**PROBLEM:** From the entries below, return exactly the lines beginning at the one that contains "Where should I click to: Focus" and ending at the one that contains "Open the Per page 25 dropdown", both of them included, and only those lines.

Pixel coordinate grounding data
Segment Open

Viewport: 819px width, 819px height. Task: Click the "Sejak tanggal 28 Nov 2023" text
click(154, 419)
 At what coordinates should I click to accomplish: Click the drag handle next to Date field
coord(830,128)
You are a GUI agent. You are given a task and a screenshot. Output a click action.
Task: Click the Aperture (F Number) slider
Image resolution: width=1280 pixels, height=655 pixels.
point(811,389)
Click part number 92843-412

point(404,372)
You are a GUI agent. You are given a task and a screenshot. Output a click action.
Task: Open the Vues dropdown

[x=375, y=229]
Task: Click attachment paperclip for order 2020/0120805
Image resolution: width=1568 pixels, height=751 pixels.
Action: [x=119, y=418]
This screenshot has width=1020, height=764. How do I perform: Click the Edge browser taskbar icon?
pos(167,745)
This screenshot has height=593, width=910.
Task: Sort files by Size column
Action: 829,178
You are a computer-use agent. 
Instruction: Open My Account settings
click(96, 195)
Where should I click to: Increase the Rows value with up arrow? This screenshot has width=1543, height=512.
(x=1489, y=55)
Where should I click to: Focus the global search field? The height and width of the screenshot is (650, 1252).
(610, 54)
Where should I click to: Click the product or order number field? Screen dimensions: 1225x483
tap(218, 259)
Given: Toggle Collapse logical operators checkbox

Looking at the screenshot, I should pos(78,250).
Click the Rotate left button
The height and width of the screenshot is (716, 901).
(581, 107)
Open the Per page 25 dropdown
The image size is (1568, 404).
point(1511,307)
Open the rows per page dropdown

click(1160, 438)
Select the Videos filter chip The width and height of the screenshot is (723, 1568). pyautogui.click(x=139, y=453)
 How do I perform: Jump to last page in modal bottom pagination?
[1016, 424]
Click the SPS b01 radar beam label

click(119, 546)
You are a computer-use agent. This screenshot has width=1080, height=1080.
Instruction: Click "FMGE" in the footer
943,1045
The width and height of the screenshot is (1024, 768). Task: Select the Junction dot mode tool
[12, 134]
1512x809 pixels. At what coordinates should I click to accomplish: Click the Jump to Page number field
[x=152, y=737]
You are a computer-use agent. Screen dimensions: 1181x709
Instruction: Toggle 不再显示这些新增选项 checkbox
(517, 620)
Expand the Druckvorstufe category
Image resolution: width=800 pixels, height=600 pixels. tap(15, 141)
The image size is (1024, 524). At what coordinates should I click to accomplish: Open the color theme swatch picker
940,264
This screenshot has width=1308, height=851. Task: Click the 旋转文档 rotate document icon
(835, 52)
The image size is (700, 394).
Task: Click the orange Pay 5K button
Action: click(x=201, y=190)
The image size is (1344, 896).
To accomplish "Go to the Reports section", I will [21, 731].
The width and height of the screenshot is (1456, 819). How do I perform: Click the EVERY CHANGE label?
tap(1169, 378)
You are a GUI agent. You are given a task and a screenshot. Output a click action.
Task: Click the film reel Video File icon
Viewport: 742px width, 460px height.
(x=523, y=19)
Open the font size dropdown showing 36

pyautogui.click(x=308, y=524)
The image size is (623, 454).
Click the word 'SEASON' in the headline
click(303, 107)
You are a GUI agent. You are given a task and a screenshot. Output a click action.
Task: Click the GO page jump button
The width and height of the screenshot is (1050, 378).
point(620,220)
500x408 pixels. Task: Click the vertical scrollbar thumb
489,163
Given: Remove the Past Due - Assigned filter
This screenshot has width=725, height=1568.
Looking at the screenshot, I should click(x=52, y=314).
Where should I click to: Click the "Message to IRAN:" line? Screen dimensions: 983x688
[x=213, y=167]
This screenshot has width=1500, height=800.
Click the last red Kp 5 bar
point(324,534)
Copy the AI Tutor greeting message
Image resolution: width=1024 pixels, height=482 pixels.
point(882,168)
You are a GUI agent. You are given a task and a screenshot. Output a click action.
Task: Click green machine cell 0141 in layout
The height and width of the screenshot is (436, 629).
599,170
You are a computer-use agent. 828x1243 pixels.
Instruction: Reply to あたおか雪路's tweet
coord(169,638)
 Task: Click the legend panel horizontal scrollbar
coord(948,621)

Segment Closed

**WRITTEN SOLUTION:**
Where should I click to: Focus the global search field? The height and width of the screenshot is (650, 1252).
(610, 54)
Where should I click to: Click the product or order number field? Screen dimensions: 1225x483
tap(218, 259)
Given: Toggle Collapse logical operators checkbox

Looking at the screenshot, I should pos(78,250).
Click the Rotate left button
The height and width of the screenshot is (716, 901).
(581, 107)
Open the Per page 25 dropdown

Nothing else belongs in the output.